The storm grew worse, and the corporal's exposure brought on pneumonia. He felt he was dying, and could not bear the thought of his widowed mother losing him by illness, and her younger son upon the gallows. So he had paper and pen brought him, and he wrote and signed a confession to the murder. Then he dropped back upon the cot, apparently dead; but with Joan's nursing he recovered.

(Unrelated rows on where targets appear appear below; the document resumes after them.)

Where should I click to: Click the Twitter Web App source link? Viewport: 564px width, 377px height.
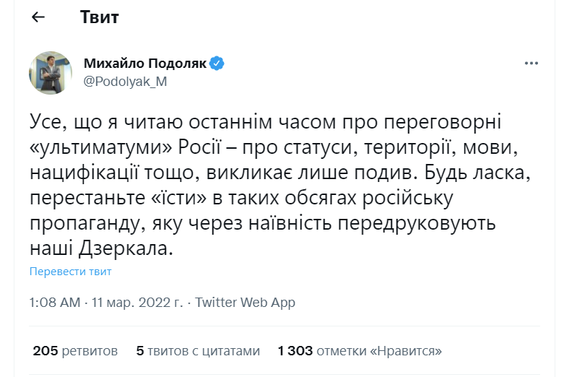tap(245, 303)
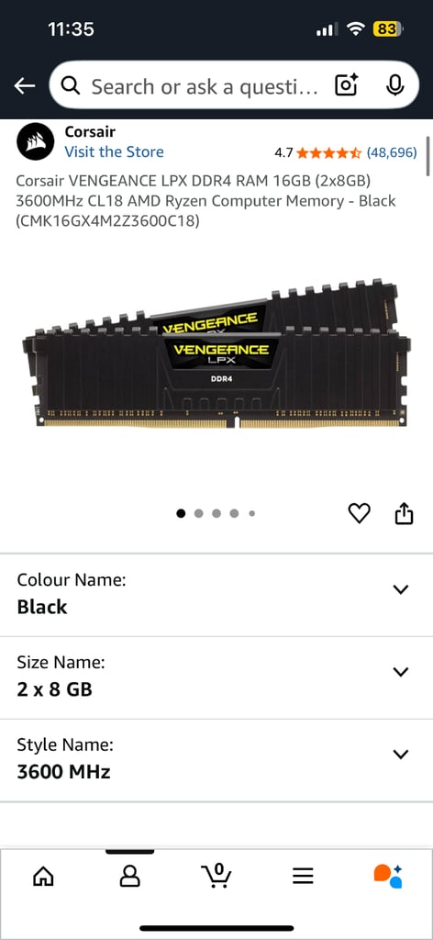This screenshot has height=940, width=433.
Task: Open the account profile tab
Action: pyautogui.click(x=129, y=876)
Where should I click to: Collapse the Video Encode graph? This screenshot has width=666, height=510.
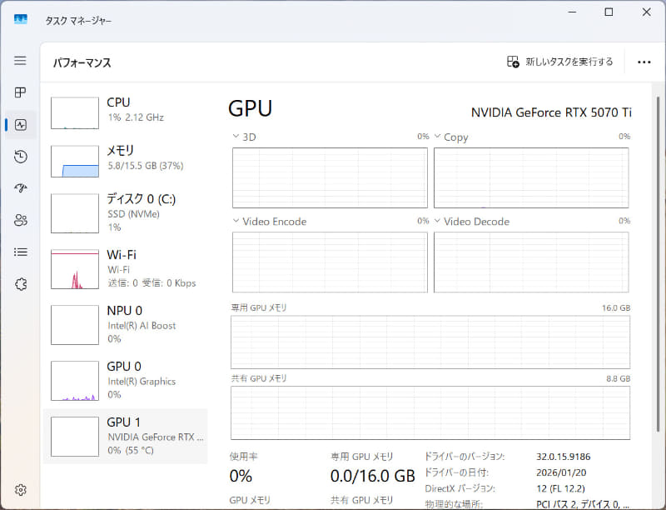coord(236,222)
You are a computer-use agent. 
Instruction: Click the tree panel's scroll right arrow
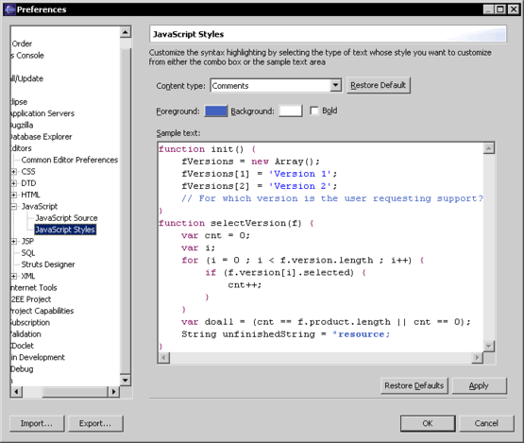pyautogui.click(x=113, y=391)
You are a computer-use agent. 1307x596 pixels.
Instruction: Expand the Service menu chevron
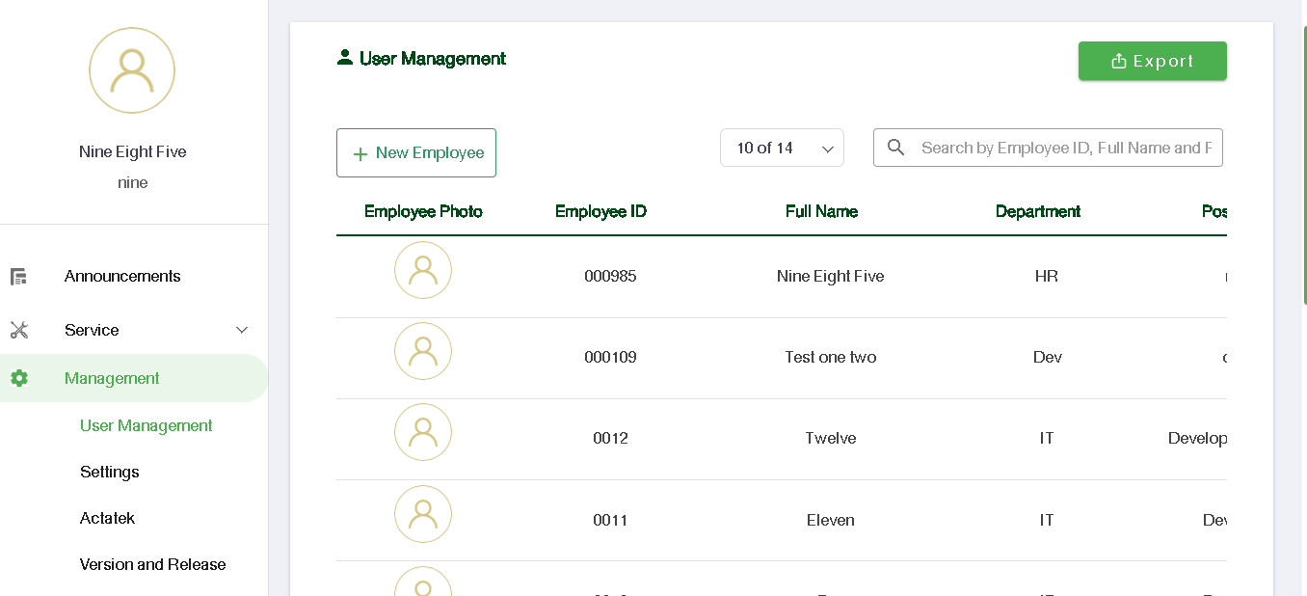(x=242, y=330)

Exonerated by the confession, Tom returned to the settlement, presented the confession, and reported his brother as dead. But a trapper had stopped at Joan's cabin, perhaps a couple of weeks after Tom left it. He found the corporal sitting up and well. Upon arriving at the post, the trapper reported this, and Tom was sent back to arrest and bring in his brother, which he did.

The corporal was thrown into jail at the post, and was to be taken to a larger town for trial. But a mob formed, the corporal was dragged from the jail, and about to be lynched. Joan rushed to the widow of the murdered man, and pleaded with her to tell the truth and save the corporal. After a struggle with the woman she succeeded, got her out to the mob, and her confession was believed. The mob released the corporal and started back to get Tom, who saw them coming and committed suicide. The corporal and Joan were married, and we leave them starting on a honeymoon trip with their dog sled.

==Cast==
- Alice Lake as Joan Cameron
- Kenneth Harlan as Cpl. Bob Fitzgerald
- Rosemary Theby as Mrs. George Mordeaux
- Gaston Glass as Tom Fitzgerald
- Noah Beery as Sgt. Georges Mordeaux
- Wallace Beery as Fu Chang

==Preservation==
With no prints of I Am the Law located in any film archives, it is considered a lost film.